VMware – VMworld 2014 – STO1424 – Massively Scaling Virtual SAN Implementations

Disclaimer: I recently attended VMworld 2014 – SF.  My flights and accommodation were paid for by myself, however VMware provided me with a free pass to the conference and various bits of swag. There is no requirement for me to blog about any of the content presented and I am not compensated in any way for my time at the event.  Some materials presented were discussed under NDA and don’t form part of my blog posts, but could influence future discussions.
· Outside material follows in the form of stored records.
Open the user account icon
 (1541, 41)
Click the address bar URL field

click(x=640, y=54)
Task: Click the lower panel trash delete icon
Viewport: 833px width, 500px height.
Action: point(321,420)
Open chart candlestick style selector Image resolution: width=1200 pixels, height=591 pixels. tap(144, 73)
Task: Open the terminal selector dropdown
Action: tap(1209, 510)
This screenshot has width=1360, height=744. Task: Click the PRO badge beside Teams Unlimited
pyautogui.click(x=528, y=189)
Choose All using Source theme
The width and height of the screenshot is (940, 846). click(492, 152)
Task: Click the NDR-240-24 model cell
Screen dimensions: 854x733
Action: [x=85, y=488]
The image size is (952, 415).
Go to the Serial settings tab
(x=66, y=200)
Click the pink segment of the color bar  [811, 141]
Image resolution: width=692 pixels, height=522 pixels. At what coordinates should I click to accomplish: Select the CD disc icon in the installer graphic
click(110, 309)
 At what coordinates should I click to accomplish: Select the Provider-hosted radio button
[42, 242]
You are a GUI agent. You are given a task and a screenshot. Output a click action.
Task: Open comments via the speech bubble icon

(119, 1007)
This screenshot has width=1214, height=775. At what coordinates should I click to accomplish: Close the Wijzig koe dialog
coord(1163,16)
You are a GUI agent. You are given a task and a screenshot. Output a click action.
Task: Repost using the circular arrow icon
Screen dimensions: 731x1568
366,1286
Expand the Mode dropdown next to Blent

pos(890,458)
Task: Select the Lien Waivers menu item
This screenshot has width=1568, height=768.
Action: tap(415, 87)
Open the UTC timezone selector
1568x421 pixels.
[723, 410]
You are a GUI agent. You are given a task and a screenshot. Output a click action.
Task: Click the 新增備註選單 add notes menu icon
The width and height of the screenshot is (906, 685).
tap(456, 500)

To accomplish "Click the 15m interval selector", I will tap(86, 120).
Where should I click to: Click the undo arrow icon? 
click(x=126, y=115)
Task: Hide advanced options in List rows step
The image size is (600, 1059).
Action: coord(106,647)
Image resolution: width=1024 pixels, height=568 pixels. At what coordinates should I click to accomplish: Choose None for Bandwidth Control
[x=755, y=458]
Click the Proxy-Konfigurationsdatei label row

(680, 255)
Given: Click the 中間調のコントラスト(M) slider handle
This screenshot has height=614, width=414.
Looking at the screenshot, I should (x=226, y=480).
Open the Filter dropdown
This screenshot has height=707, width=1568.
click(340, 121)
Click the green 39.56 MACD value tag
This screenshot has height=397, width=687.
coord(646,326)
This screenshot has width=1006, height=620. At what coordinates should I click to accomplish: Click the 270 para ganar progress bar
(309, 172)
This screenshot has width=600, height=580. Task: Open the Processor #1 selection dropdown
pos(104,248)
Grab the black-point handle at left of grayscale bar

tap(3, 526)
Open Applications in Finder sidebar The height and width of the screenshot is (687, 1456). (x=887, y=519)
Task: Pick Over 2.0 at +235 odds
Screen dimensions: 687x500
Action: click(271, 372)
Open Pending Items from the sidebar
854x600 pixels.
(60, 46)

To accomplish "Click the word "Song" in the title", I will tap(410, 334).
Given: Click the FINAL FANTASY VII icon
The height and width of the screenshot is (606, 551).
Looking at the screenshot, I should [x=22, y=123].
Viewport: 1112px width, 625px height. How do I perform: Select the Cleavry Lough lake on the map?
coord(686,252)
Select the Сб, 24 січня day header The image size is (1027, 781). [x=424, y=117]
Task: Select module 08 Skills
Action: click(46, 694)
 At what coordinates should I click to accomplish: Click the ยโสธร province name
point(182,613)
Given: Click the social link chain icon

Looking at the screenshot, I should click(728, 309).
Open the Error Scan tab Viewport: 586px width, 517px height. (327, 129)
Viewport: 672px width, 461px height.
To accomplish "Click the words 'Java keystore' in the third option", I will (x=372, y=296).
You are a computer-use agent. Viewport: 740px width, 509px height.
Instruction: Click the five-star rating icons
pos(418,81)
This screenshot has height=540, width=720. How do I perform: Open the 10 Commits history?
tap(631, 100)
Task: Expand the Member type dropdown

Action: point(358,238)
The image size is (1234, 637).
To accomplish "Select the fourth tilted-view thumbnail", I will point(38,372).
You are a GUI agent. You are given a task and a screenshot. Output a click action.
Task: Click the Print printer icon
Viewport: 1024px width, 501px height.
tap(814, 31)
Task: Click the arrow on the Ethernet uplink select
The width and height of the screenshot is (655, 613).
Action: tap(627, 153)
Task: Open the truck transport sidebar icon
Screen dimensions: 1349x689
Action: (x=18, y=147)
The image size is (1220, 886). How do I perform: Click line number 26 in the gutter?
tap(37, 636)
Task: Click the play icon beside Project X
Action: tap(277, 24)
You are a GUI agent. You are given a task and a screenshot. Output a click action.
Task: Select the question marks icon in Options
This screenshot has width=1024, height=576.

STO1424 – Massively Scaling Virtual SAN Implementations


This session was presented by

Adobe Marketing Cloud Background

  • Massively scaled SAAS base infrastructure
  • Globally distributed
  • 10s of thousands of servers
  • World class operations – Techops
  • Supports operations for multiple product teams that form the Adobe Marketing Cloud

How do they do massive scale?

Frans covered some pretty simple stuff here, but it’s worth listing as a reminder.

  • Standardisation – build on standard commodity hardware
  • Configuration management – CMDB to track and manage device services, roles, etc
  • Automation – Cobbler and Puppet are used to deploy a large amount of machines in a short period of time
  • Self service – provision resources based on workload and product requirements

They don’t want to build “snowflakes”.
VSAN is just another tool in their toolbox. VSAN isn’t going to replace their current storage, it’s complimentary. It’s not going to solve every problem you have, so you need to know your workload.

First Use Case: Core

  • A simple solution to provide core services in every DC – DNS, mail, monitoring, authentication, kickstart, etc
  • Beach Head – DC standup tool.
  • Highly available
  • Not dependent on SAN
  • Standard hardware
  • Took a 1RU configuration, added memory, NICs and reconfigured disk setup to produce “Core” platform.
  • Becomes the building block used to build and manage other services from (Cloud, vCache)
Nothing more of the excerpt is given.